• _Task objective_
Convert the records, from the line containing "Task: Click the Add prescription button" through the end of the records, into a numbered list without blank lines. Leave the pictures out of the answer.

• _Material_
▽

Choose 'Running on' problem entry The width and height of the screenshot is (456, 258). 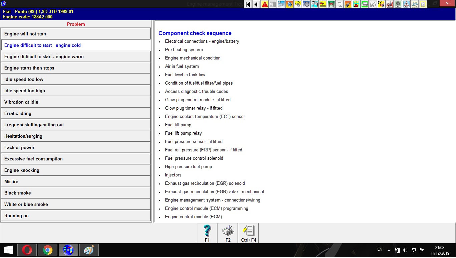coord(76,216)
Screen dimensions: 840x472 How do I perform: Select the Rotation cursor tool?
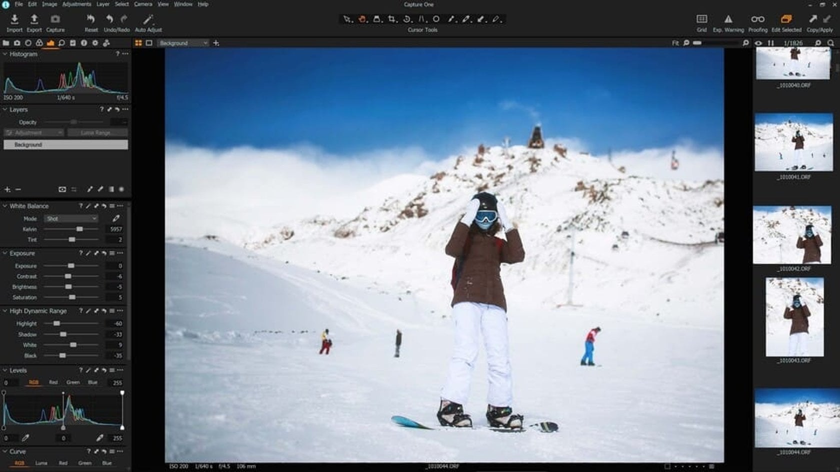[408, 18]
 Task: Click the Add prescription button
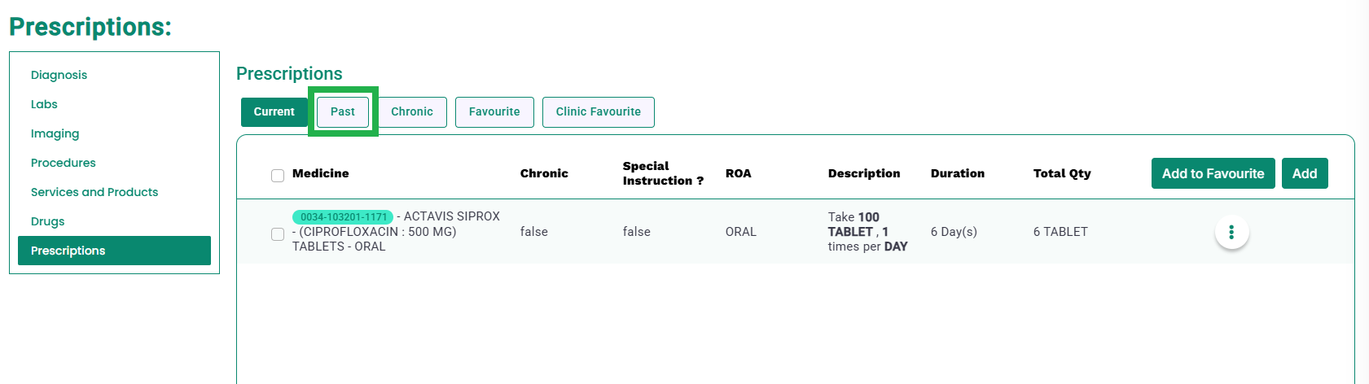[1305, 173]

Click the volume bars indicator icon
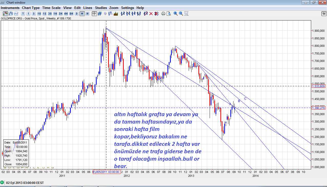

△

• _The solution_
1.  Task: Click the Add prescription button
2. [1305, 173]
3. Click the volume bars indicator icon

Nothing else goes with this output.